▶ WHAT IS REQUIRED:
When you reach the line containing "This screenshot has width=1116, height=728.", repeat it and every line after it exactly, stopping only at the end of the listing.

####################

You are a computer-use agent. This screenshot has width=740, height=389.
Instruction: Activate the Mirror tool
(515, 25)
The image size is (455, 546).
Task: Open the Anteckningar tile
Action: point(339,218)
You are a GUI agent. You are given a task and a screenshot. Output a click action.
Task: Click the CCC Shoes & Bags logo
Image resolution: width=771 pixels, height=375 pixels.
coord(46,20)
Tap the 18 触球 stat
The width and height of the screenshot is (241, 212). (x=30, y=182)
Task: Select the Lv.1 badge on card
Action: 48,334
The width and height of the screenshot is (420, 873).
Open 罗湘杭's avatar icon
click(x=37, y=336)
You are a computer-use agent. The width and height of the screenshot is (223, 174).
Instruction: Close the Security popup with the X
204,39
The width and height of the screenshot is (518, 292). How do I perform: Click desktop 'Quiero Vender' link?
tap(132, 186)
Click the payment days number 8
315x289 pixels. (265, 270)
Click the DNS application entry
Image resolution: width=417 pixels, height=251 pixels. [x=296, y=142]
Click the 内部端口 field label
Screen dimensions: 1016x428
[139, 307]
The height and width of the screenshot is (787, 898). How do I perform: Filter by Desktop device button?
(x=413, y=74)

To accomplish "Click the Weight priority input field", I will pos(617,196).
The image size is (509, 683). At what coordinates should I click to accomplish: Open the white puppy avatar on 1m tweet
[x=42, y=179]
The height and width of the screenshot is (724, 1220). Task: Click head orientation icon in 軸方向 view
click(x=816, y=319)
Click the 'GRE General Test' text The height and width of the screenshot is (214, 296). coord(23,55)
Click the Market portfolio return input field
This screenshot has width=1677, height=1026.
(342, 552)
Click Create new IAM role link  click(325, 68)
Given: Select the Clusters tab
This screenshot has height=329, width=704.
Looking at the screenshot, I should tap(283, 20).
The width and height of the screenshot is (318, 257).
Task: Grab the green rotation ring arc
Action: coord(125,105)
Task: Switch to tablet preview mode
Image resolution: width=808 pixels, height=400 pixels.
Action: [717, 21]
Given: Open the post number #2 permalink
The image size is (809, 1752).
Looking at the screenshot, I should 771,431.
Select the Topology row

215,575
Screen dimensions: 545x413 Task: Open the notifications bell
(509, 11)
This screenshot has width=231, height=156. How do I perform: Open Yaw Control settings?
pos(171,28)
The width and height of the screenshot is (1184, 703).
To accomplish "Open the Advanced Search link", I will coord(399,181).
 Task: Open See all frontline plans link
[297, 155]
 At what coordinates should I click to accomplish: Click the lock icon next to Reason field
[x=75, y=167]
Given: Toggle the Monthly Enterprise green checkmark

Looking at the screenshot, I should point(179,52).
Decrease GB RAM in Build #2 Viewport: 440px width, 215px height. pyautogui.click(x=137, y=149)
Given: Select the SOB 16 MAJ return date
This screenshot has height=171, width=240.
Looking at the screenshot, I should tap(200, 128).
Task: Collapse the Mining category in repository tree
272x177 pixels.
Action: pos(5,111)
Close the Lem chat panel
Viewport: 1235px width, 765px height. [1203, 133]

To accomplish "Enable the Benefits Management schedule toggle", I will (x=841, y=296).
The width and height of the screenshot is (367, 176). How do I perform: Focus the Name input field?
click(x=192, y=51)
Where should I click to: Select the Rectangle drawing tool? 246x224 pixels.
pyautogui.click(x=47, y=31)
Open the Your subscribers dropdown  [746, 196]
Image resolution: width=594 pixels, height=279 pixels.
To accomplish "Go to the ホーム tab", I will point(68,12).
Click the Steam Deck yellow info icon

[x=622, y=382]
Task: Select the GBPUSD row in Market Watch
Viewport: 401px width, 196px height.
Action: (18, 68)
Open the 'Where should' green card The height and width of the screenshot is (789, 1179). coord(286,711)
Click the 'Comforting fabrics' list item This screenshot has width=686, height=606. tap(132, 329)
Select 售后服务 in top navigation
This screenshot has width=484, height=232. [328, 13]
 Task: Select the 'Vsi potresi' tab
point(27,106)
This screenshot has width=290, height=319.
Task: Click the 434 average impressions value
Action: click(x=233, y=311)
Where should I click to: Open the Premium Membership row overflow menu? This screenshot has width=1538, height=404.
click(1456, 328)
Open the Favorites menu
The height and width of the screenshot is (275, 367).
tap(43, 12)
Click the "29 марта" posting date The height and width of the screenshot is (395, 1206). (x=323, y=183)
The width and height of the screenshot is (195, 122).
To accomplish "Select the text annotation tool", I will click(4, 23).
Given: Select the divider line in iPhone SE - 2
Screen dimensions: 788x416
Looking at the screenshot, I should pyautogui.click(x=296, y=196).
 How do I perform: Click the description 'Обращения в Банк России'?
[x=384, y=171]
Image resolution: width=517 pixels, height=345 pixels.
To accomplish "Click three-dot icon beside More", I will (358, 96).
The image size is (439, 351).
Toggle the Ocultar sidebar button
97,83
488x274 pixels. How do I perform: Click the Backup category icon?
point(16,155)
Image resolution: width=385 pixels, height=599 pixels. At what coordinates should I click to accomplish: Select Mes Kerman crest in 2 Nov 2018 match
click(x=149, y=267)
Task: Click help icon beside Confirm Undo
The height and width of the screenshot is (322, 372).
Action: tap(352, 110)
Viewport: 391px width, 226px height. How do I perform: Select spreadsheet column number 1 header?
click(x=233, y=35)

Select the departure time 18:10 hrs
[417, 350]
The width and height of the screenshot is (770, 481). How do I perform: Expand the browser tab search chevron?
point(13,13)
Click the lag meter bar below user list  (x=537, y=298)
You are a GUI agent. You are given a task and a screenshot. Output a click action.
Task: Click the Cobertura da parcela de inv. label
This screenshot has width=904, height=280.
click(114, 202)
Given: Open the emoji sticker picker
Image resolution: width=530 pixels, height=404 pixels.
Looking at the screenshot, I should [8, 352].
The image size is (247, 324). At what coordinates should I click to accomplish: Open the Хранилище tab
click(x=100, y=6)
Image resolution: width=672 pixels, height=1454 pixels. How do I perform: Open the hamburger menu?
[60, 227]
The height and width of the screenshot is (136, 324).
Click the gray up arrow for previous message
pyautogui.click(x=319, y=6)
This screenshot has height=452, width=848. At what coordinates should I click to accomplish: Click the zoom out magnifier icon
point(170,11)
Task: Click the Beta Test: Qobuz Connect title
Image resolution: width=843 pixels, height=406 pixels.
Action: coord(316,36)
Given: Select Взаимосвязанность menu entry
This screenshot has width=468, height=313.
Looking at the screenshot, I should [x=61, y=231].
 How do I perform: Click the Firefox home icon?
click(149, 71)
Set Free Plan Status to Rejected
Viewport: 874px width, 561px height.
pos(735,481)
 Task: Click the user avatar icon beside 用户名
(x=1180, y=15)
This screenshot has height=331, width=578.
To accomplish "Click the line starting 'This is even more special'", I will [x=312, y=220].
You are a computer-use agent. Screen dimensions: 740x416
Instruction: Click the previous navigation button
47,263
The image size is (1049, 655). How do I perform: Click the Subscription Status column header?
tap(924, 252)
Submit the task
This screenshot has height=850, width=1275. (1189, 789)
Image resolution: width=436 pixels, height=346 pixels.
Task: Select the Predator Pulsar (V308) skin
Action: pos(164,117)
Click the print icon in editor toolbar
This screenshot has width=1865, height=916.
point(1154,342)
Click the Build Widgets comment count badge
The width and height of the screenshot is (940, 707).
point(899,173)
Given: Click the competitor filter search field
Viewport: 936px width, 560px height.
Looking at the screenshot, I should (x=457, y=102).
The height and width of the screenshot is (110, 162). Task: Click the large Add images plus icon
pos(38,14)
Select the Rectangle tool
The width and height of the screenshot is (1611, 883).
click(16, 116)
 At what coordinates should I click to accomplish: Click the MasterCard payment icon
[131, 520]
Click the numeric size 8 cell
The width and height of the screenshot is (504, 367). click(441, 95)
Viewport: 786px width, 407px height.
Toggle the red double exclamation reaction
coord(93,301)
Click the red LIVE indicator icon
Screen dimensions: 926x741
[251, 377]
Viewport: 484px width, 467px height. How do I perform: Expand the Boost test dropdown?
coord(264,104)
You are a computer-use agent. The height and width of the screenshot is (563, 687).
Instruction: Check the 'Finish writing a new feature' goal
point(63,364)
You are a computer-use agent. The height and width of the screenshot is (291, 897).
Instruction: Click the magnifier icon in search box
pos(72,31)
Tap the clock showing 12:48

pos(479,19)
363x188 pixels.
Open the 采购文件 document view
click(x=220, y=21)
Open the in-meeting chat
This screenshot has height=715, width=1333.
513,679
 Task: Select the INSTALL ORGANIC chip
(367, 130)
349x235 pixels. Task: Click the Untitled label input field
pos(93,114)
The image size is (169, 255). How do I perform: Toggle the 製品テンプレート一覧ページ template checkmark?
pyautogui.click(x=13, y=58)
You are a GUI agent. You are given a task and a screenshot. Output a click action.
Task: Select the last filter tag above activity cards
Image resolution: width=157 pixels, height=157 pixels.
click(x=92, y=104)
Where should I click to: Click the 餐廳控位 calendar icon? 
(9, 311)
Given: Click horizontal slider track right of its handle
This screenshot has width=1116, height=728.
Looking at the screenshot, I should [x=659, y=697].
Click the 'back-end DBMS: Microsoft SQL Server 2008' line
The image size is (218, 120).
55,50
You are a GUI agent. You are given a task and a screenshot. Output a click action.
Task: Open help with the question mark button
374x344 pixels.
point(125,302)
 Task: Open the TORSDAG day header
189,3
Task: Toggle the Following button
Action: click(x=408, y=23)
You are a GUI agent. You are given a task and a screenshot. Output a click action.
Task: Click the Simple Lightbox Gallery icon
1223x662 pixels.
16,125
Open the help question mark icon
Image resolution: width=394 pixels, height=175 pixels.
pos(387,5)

####################

▶ SOLUTION TO THIS EXERCISE:
This screenshot has width=1116, height=728.
Looking at the screenshot, I should [x=659, y=697].
Click the 'back-end DBMS: Microsoft SQL Server 2008' line
The image size is (218, 120).
55,50
You are a GUI agent. You are given a task and a screenshot. Output a click action.
Task: Open help with the question mark button
374x344 pixels.
point(125,302)
 Task: Open the TORSDAG day header
189,3
Task: Toggle the Following button
Action: click(x=408, y=23)
You are a GUI agent. You are given a task and a screenshot. Output a click action.
Task: Click the Simple Lightbox Gallery icon
1223x662 pixels.
16,125
Open the help question mark icon
Image resolution: width=394 pixels, height=175 pixels.
pos(387,5)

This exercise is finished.